During his acceptance speech for the Lifetime Achievement Award at the 2008 Mississippi Governor’s Awards for Excellence in the Arts, Pride said, “My older sister one time said, ‘Why are you singing THEIR music?.” Pride continued, “But we all understand what the y’all-and-us-syndrome has been. See, I never as an individual accepted that, and I truly believe that’s why I am where I am today.”
From a young age Pride had a love for country music, gaining his passion for country music from his father who often tuned into Nashville’s WSM-AM in order to catch Grand Ole Opry broadcasts. Teaching himself to play guitar at 14, Pride was influenced by the voices of Ernest Tubb, Pee Wee King, Hank Williams, and Roy Acuff.
Pride’s music interest took a backseat after he emerged as a talented baseball player at age 16, leading him to become a pro baseball player in 1953 at the age of 19. After a few years of playing professional baseball for teams like the Boise Yankees, Memphis Red Sox, and the El Paso Kings, Pride was drafted into the Army in late 1956. Upon his discharge from the Army in early 1958, Pride began to pursue his music career, cutting his first song and unsuccessful demo called “There’s My Baby (Walkin’).”
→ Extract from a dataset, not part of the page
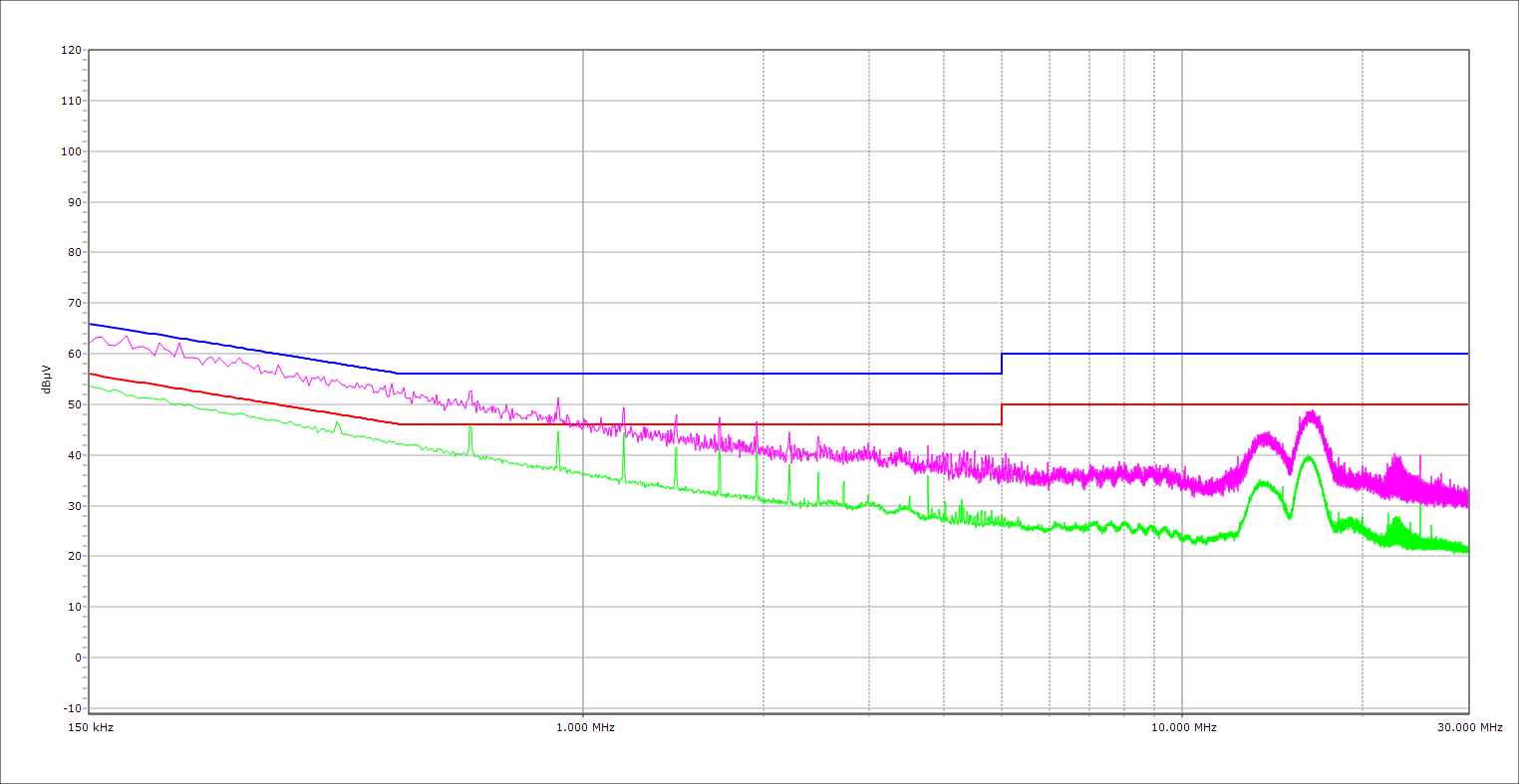Click the 0 value on the y-axis
The height and width of the screenshot is (784, 1519).
(x=77, y=657)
During the 1960s Pride continued with his singing career while simultaneously playing semi- pro baseball in Helena, Montana for a team called the East Helena Smelterites. Pride gained notoriety as a singer in Helena, and neighboring locations from singing the national anthem at baseball games, in addition to performing at churches and nightclubs.
It wasn’t until 1963 that Pride hung up his baseball career and transitioned to strictly focusing on his music. While on his way to Cedarwood Publishing in Nashville, TN, Pride met his future manager Jack Johnson who helped spearhead his music career. Johnson linked him with producer “Cowboy” Jack Clement who produced “The Snakes Crawl At Night” and “Atlantic Coastal Line,” two songs that got the attention of Chet Atkins.
Pride got his big break in 1966 after country legend Chet Atkins, a rising executive at RCA Records at the time, signed Charley Pride. Charley Pride’s run at RCA Records led to the creation of chart topping songs like, “Just Between Me and You,” “All I Have To Offer You Is Me,” “Amazing Love,” and the award winning number one crossover hit “Kiss An Angel Good Morning.”
From the 1960s-1980s Pride had a highly successful career, solidifying his space in country music history. Pride’s father’s listening of the Grand Ole Opry almost was prophetic since in 1993 Pride became the second Black member of the Grand Ole Opry after the very first Black country singer, DeFord Bailey. Pride also received a star on the Hollywood Walk of Fame in 1999.
Pride has also paved the way for Black country stars like Darius Rucker of Hootie & The Blowfish, Cowboy Troy, Kane Brown and Lil Nas X.